Could you please return each line of the data that has the word "will"?
= = = = = = =
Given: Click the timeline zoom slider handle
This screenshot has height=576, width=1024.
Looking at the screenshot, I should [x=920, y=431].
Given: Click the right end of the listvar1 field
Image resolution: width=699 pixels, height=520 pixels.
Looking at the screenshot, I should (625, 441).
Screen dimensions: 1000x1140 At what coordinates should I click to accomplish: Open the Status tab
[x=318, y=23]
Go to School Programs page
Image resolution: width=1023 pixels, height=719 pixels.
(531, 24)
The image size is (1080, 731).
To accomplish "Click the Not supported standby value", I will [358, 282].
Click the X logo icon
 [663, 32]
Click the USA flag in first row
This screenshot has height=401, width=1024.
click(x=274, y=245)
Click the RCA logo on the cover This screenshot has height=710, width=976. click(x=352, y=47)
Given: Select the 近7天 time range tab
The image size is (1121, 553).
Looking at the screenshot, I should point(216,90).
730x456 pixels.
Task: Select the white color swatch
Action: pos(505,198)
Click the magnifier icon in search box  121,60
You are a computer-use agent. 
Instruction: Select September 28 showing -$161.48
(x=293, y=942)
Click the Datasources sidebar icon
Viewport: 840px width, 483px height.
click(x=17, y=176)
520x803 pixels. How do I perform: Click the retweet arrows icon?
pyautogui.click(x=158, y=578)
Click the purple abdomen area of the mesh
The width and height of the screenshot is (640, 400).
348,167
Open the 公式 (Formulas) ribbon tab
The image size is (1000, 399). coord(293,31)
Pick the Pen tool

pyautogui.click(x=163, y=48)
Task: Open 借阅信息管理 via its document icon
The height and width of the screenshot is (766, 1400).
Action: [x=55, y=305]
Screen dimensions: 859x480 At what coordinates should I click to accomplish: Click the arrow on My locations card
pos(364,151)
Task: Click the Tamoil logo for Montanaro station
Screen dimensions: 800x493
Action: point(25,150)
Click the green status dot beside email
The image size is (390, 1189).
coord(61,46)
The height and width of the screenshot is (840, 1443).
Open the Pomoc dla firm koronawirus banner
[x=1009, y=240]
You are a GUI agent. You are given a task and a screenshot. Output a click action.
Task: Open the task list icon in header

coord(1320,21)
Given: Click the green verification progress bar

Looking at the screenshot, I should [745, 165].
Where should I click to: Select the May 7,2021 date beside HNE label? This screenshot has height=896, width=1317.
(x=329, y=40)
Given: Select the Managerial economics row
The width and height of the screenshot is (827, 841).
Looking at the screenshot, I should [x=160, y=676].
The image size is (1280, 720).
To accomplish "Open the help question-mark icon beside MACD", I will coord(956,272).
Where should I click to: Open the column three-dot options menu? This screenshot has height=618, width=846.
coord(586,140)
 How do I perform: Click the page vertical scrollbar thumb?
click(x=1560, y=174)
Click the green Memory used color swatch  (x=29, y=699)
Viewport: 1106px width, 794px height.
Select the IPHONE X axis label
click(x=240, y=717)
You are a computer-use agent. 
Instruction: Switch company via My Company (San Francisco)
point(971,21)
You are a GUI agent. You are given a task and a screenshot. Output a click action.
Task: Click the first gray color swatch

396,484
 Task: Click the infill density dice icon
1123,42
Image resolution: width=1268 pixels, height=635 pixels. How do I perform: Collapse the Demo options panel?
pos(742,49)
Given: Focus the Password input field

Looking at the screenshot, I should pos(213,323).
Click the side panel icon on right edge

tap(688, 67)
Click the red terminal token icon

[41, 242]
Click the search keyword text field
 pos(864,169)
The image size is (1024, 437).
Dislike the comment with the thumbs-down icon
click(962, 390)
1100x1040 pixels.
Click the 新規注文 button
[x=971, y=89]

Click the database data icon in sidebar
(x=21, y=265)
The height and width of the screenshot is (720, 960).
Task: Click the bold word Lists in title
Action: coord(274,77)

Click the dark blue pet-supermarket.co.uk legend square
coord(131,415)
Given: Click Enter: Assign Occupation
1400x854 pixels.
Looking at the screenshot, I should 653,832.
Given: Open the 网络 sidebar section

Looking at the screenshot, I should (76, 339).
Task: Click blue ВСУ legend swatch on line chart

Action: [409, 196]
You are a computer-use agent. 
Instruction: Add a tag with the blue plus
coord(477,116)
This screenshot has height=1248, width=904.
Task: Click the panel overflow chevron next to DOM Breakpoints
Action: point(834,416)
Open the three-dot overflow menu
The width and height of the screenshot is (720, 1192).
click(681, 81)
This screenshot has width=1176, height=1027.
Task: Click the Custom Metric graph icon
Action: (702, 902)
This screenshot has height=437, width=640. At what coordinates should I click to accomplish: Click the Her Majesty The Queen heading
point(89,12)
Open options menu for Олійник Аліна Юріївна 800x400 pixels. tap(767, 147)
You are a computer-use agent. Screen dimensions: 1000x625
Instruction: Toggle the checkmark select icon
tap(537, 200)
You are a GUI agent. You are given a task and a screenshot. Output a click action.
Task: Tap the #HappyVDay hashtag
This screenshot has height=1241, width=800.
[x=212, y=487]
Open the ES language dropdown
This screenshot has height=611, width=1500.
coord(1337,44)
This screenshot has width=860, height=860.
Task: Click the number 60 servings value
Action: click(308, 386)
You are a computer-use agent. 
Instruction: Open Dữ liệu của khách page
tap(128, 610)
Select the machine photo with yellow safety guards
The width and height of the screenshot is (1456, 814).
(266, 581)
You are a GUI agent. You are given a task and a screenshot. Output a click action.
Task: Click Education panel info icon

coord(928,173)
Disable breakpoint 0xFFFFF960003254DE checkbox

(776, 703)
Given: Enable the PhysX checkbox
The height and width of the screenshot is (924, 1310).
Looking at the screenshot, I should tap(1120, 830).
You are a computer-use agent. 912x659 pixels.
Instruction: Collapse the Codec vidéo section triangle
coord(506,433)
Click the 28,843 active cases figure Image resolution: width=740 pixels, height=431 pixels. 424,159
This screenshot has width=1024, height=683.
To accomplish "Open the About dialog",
= = = = = = =
#### [Exercise output]
To accomplish "Click the Not supported standby value", I will [358, 282].
To accomplish "Open the help question-mark icon beside MACD", I will coord(956,272).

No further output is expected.